ハジメ達はまず、出てきた神獣『ジャバウォック』に注目する。見た目はずんぐりした体型の二足の魔人であり、全長はおそらく四十メートル以上。角と翼、そして尻尾が生えている悪魔と言って過言ではない威圧感。そしてその魔力は、魔物というカテゴリの中ではかなり強力な部類に入るであろうと推測できる。少なくともオルクス大迷宮の深部にいたヒュドラよりは確実に二回り以上強い。とはいえ……
「まあ、悪食よりはマシだな」
「悪食よりはらくしょーですね」
「言っていることは最もじゃがの、油断するでないぞ二人とも。強敵には違いあるまいよ」
ハジメとシアは最近遭遇した悪食という超やばいやつと比較してしまうからか、どうにも感覚がマヒしてきているようだった。その気配を感知したティオが珍しく本気モードでハジメとシアに警戒を促す。
「あ奴の中には竜の気配も若干混じっておるのじゃ。あの複雑な気配、ご主人様にも通じるところがある。もしかすると遥か昔に色々な魔物を合成して作られた存在なのかもしれぬ。なんとも哀れな」
ティオ曰く、竜の他にも、様々な魔物の気配を目の前のジャバウォックから感じると言う。
「つまりあいつは所謂キメラ。俺の大先輩ってところか」
「ハジメさんはあんな不細工じゃないですよ~」
「わかってるよ。お前らッ、一旦散らばって様子を見るぞ」
「了解ですぅ」
「了解じゃ」
ジャバウォックがハジメ達目掛けて足を振り下ろすのを察知し、ハジメ、シア、ティオは空中に退避することで、攻撃を回避する。

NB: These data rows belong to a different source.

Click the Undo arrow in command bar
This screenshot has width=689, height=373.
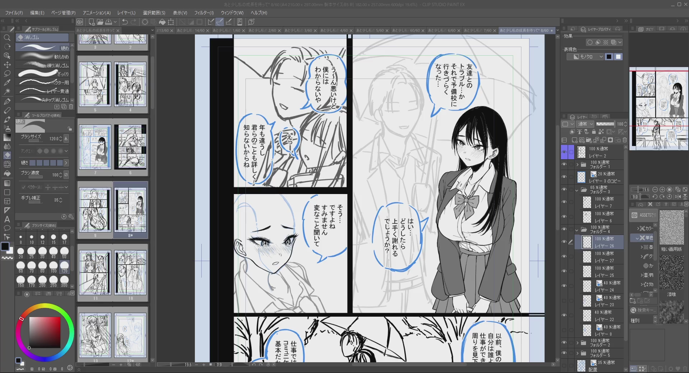pyautogui.click(x=125, y=22)
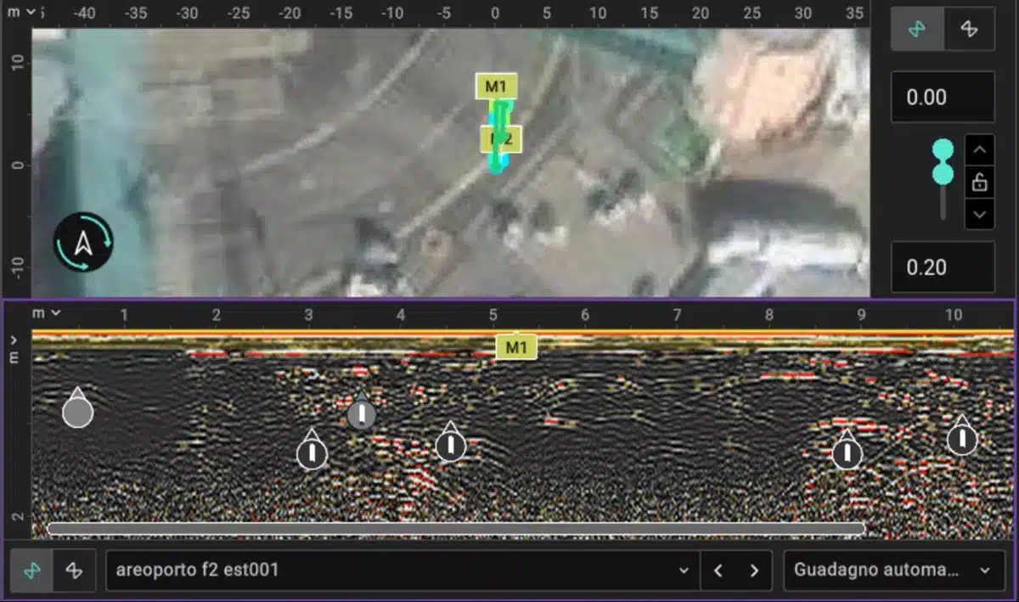Toggle the highlighted scan icon at bottom left
This screenshot has width=1019, height=602.
pyautogui.click(x=32, y=571)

足が叩きつけられた瞬間。衝撃波が発生し、近隣の建物のガラスが粉々に砕け散った。
「中々強力だな。なら、耐久力はどうだ?」
ハジメが空中でドンナー・シュラークを構え、ジャバウォック目掛けて連射する。空中という不安定な場所から放たれた弾丸は、眉間、両眼、顎と人体なら急所と言われる部分を正確に撃ち抜く。

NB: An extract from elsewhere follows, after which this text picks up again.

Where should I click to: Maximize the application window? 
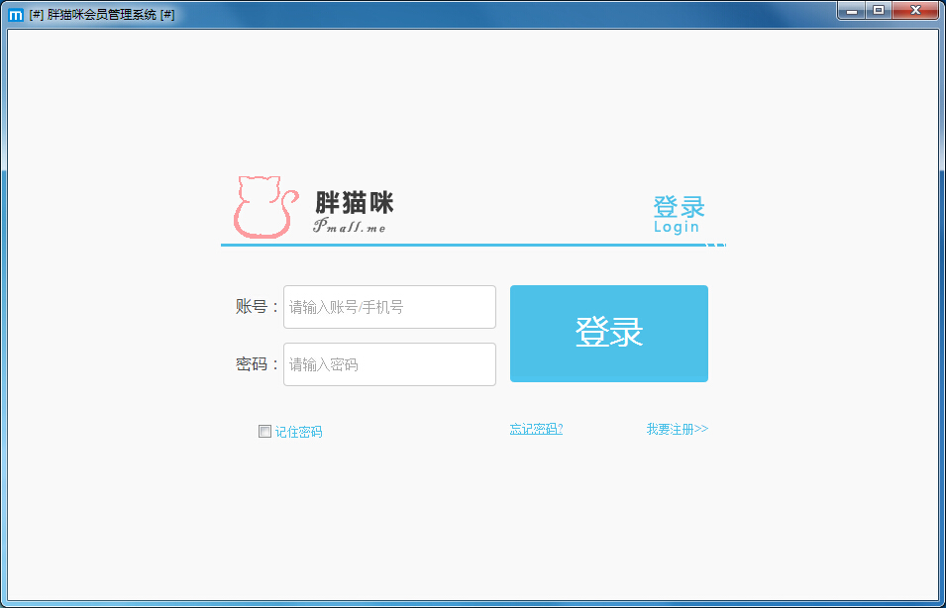coord(881,10)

だが、一番柔らかい部位であるはずの目を撃ったにも関わらず、ダメージらしきものはない。
「なるほど、見た目通りタフな奴みたいだな」
「ハジメさんッ、そこから飛び退いてください!」
「あいよ」
シアの言葉に、ハジメが空中でステップを踏むように、後退する。そしてその数瞬後、ハジメがいた場所に雷が落ちてくる。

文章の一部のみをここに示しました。